[Stored data]

....................

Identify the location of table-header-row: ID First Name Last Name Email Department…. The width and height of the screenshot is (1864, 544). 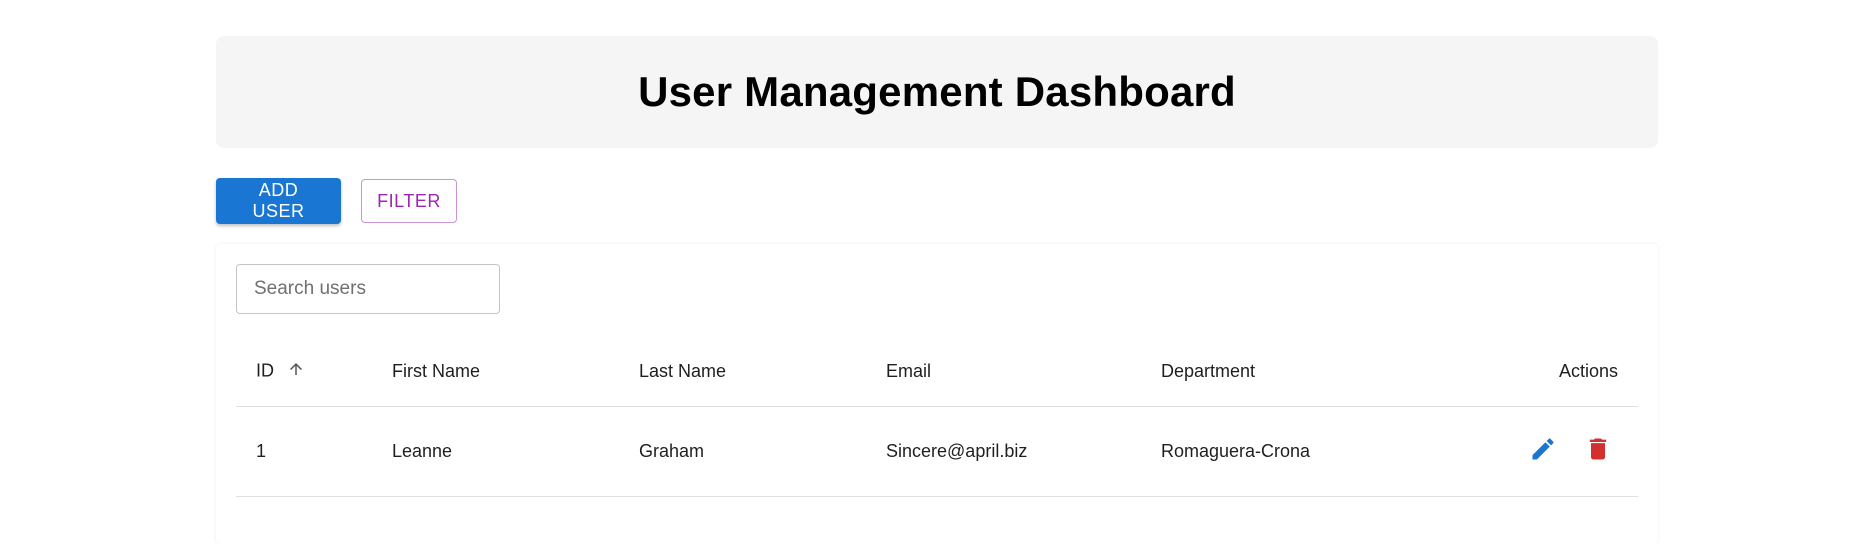
(937, 372).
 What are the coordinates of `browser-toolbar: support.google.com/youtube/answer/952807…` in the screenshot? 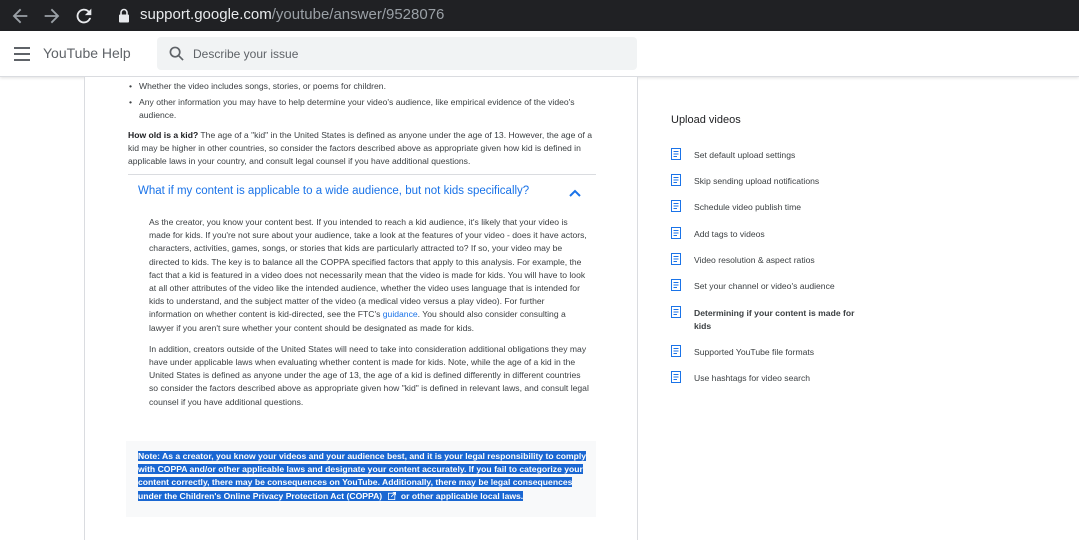 It's located at (540, 16).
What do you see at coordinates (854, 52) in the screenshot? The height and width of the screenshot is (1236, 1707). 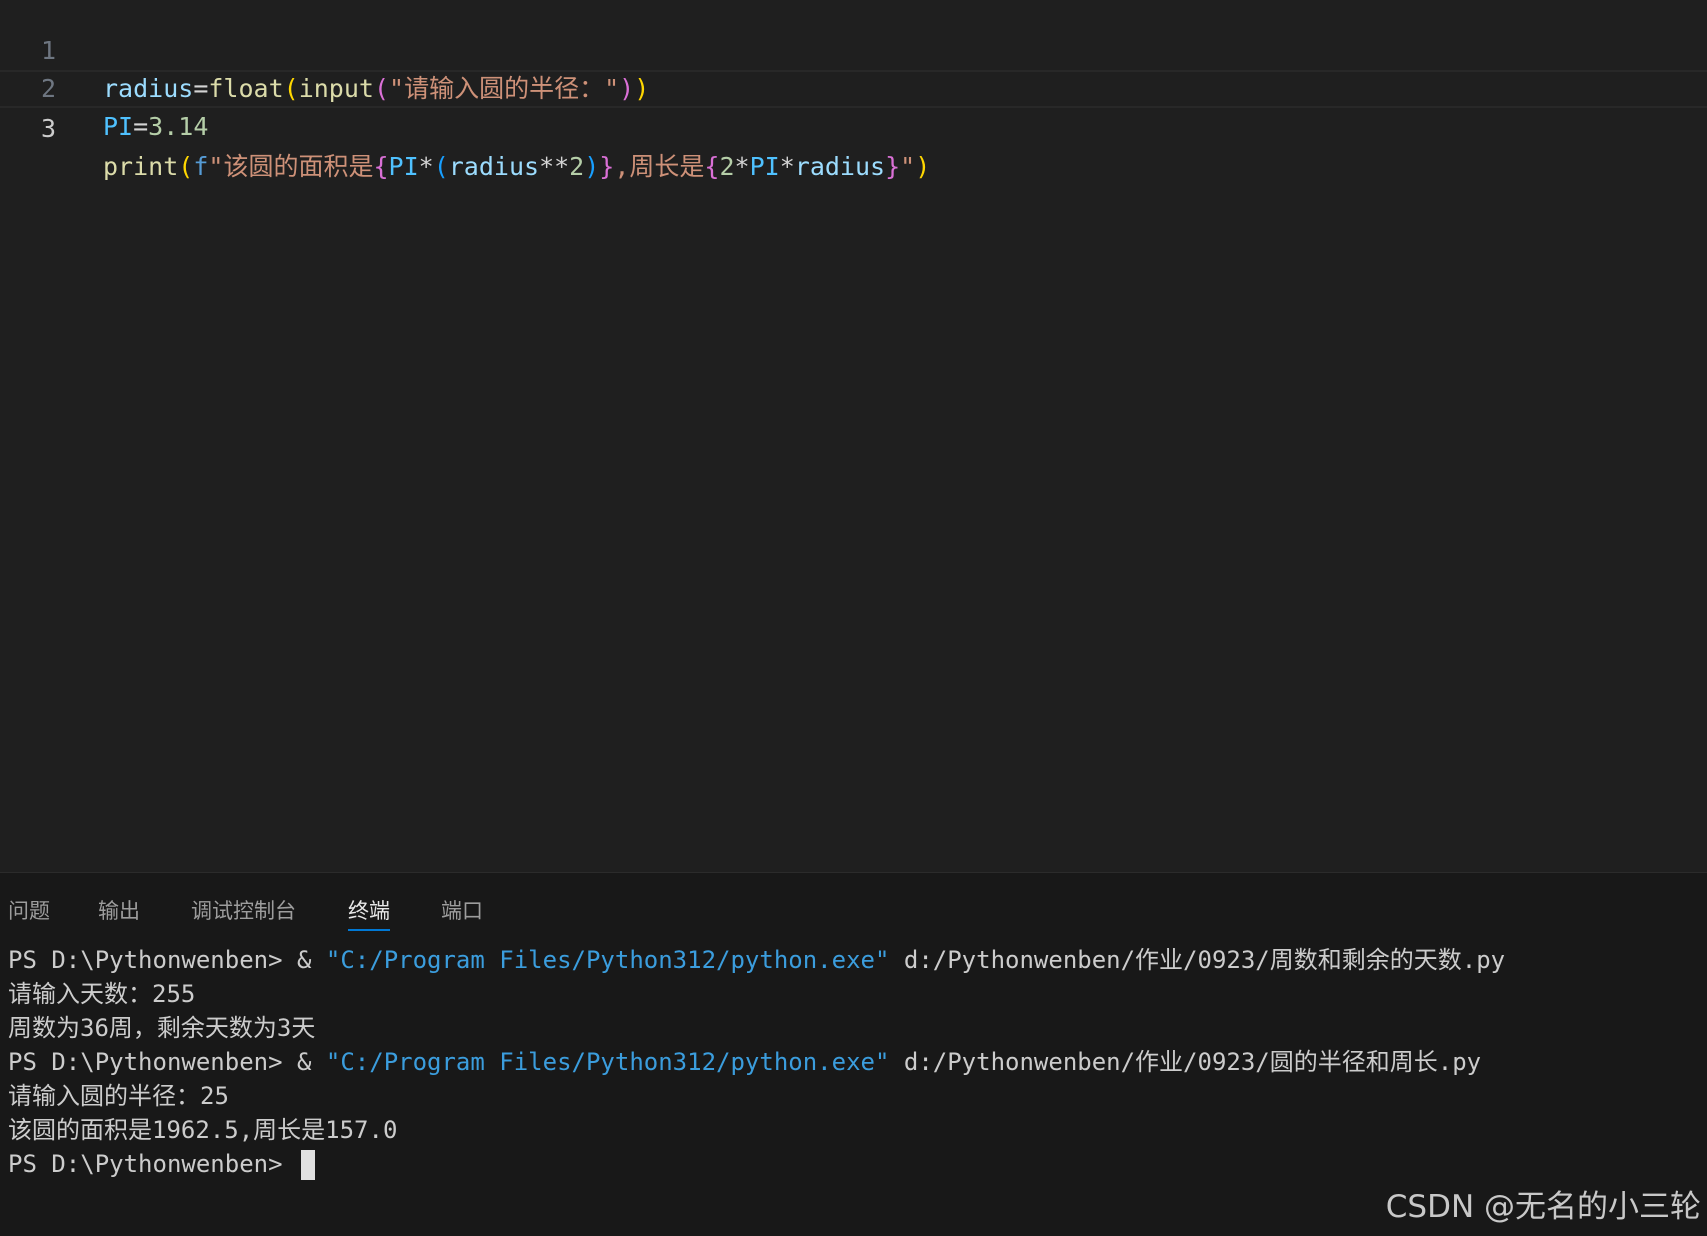 I see `code-line-1: 1 radius=float(input("请输入圆的半径："))` at bounding box center [854, 52].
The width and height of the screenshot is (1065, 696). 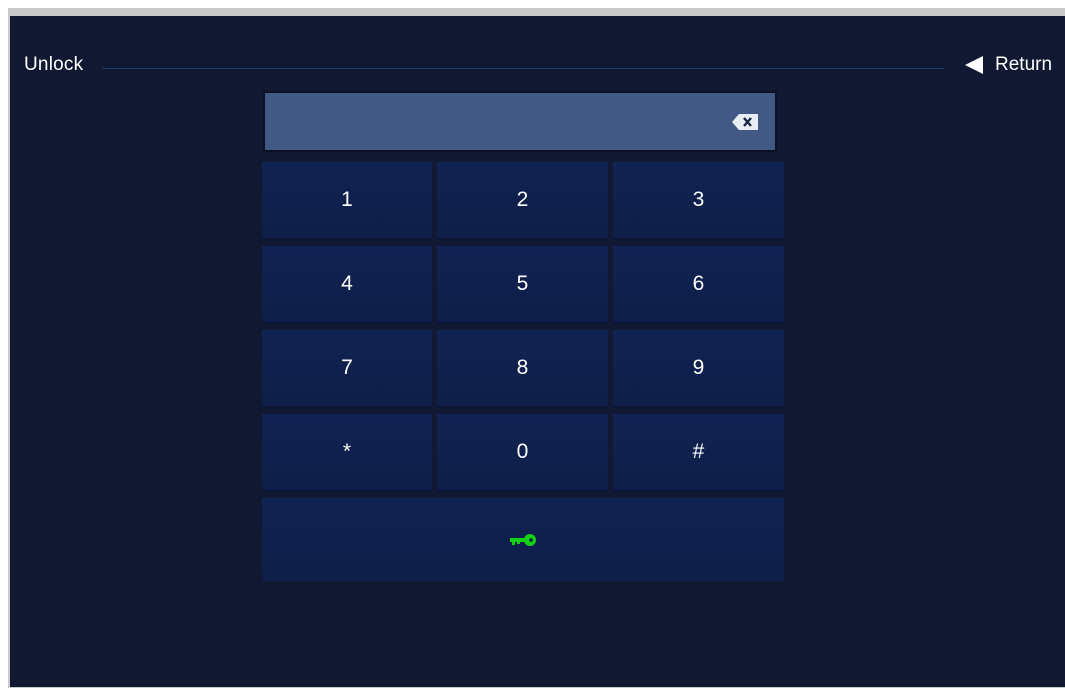 I want to click on unlock-button, so click(x=523, y=540).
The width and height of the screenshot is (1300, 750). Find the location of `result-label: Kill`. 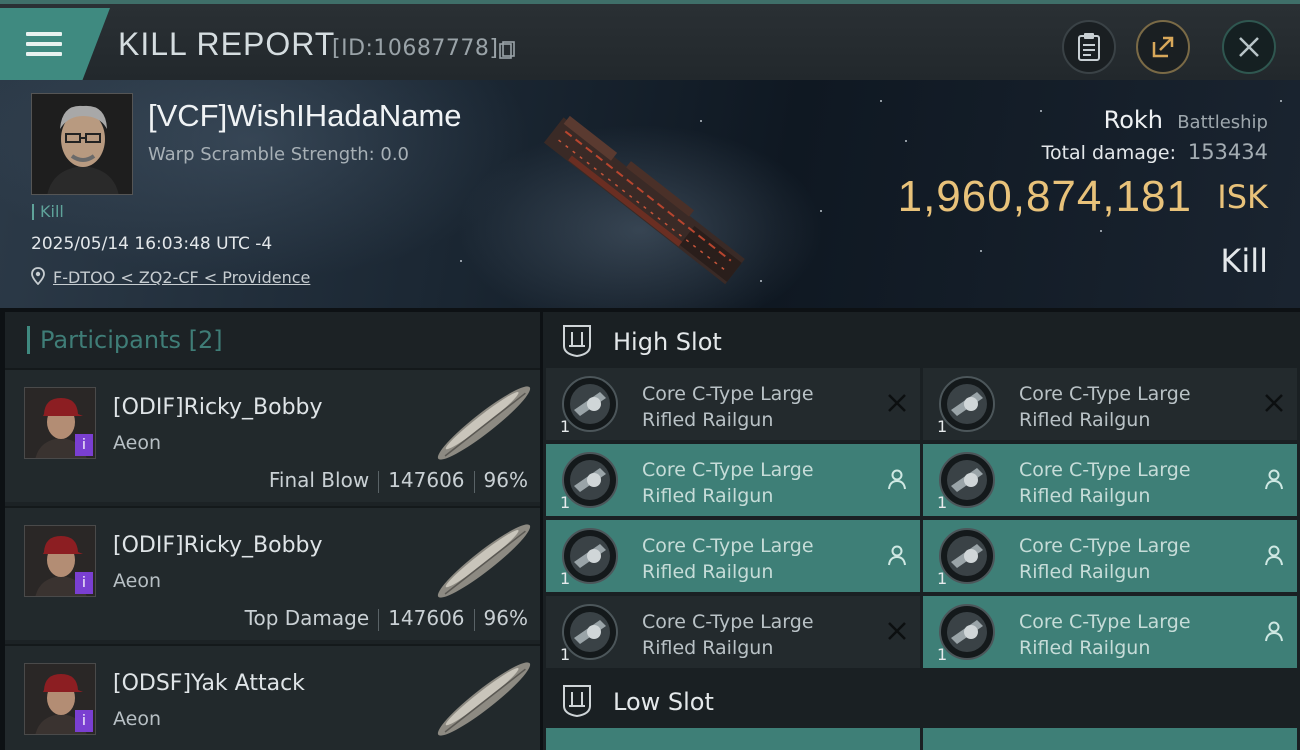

....................

**Exercise prompt**. Starting at the beginning of the items and ending at the line that contains "(937, 372).", write those lines out again, requests included, scaling each coordinate in the answers by 0.2 and rounding to whole numbers with halves going up. Leave the pictures out.

**Solved problem**.
Identify the location of table-header-row: ID First Name Last Name Email Department…. The width and height of the screenshot is (1864, 544). 
(187, 74).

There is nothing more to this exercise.